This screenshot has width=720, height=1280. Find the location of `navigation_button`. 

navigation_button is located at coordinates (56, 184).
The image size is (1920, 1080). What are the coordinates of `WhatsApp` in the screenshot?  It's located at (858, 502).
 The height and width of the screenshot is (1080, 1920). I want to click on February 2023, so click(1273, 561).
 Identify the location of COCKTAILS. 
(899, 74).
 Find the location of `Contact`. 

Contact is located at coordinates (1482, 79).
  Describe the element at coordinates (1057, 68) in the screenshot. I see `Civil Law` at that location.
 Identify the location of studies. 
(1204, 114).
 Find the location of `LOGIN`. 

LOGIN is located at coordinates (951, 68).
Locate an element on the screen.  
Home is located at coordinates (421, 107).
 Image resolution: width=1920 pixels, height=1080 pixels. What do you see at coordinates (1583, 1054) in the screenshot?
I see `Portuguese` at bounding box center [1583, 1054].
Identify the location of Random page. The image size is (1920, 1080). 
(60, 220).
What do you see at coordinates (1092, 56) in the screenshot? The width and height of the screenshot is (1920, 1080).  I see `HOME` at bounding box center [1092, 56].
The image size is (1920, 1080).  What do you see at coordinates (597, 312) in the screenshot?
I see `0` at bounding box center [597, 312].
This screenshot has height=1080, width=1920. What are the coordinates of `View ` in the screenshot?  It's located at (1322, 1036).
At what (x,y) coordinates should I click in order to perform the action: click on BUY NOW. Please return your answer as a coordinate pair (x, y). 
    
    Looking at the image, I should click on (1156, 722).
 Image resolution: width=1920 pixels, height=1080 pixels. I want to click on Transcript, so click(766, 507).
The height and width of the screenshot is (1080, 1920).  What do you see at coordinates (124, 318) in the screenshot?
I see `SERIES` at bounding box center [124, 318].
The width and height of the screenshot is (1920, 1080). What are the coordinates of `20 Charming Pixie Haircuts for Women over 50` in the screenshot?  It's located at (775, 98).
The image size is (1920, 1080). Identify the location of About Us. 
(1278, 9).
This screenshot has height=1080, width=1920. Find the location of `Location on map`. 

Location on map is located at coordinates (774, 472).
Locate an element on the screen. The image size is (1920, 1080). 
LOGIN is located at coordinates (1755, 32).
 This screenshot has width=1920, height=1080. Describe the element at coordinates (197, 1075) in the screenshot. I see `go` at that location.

━━━━━━━━

Revise the lines above by replacing "Find the location of" with "Point out the position of" wherever it occurs, and keep everything else unchanged.

▸ Task result
This screenshot has width=720, height=1280. Point out the position of `navigation_button`. 

navigation_button is located at coordinates (56, 184).
The image size is (1920, 1080). What are the coordinates of `WhatsApp` in the screenshot?  It's located at (858, 502).
 The height and width of the screenshot is (1080, 1920). I want to click on February 2023, so click(1273, 561).
 Identify the location of COCKTAILS. 
(899, 74).
 Point out the position of `Contact`. 

Contact is located at coordinates (1482, 79).
  Describe the element at coordinates (1057, 68) in the screenshot. I see `Civil Law` at that location.
 Identify the location of studies. 
(1204, 114).
 Point out the position of `LOGIN`. 

LOGIN is located at coordinates (951, 68).
Locate an element on the screen.  
Home is located at coordinates (421, 107).
 Image resolution: width=1920 pixels, height=1080 pixels. What do you see at coordinates (1583, 1054) in the screenshot?
I see `Portuguese` at bounding box center [1583, 1054].
Identify the location of Random page. The image size is (1920, 1080). 
(60, 220).
What do you see at coordinates (1092, 56) in the screenshot? The width and height of the screenshot is (1920, 1080).  I see `HOME` at bounding box center [1092, 56].
The image size is (1920, 1080).  What do you see at coordinates (597, 312) in the screenshot?
I see `0` at bounding box center [597, 312].
This screenshot has height=1080, width=1920. What are the coordinates of `View ` in the screenshot?  It's located at (1322, 1036).
At what (x,y) coordinates should I click in order to perform the action: click on BUY NOW. Please return your answer as a coordinate pair (x, y). 
    
    Looking at the image, I should click on (1156, 722).
 Image resolution: width=1920 pixels, height=1080 pixels. I want to click on Transcript, so click(766, 507).
The height and width of the screenshot is (1080, 1920).  What do you see at coordinates (124, 318) in the screenshot?
I see `SERIES` at bounding box center [124, 318].
The width and height of the screenshot is (1920, 1080). What are the coordinates of `20 Charming Pixie Haircuts for Women over 50` in the screenshot?  It's located at (775, 98).
The image size is (1920, 1080). Identify the location of About Us. 
(1278, 9).
This screenshot has height=1080, width=1920. Point out the position of `Location on map`. 

Location on map is located at coordinates (774, 472).
Locate an element on the screen. The image size is (1920, 1080). 
LOGIN is located at coordinates (1755, 32).
 This screenshot has width=1920, height=1080. Describe the element at coordinates (197, 1075) in the screenshot. I see `go` at that location.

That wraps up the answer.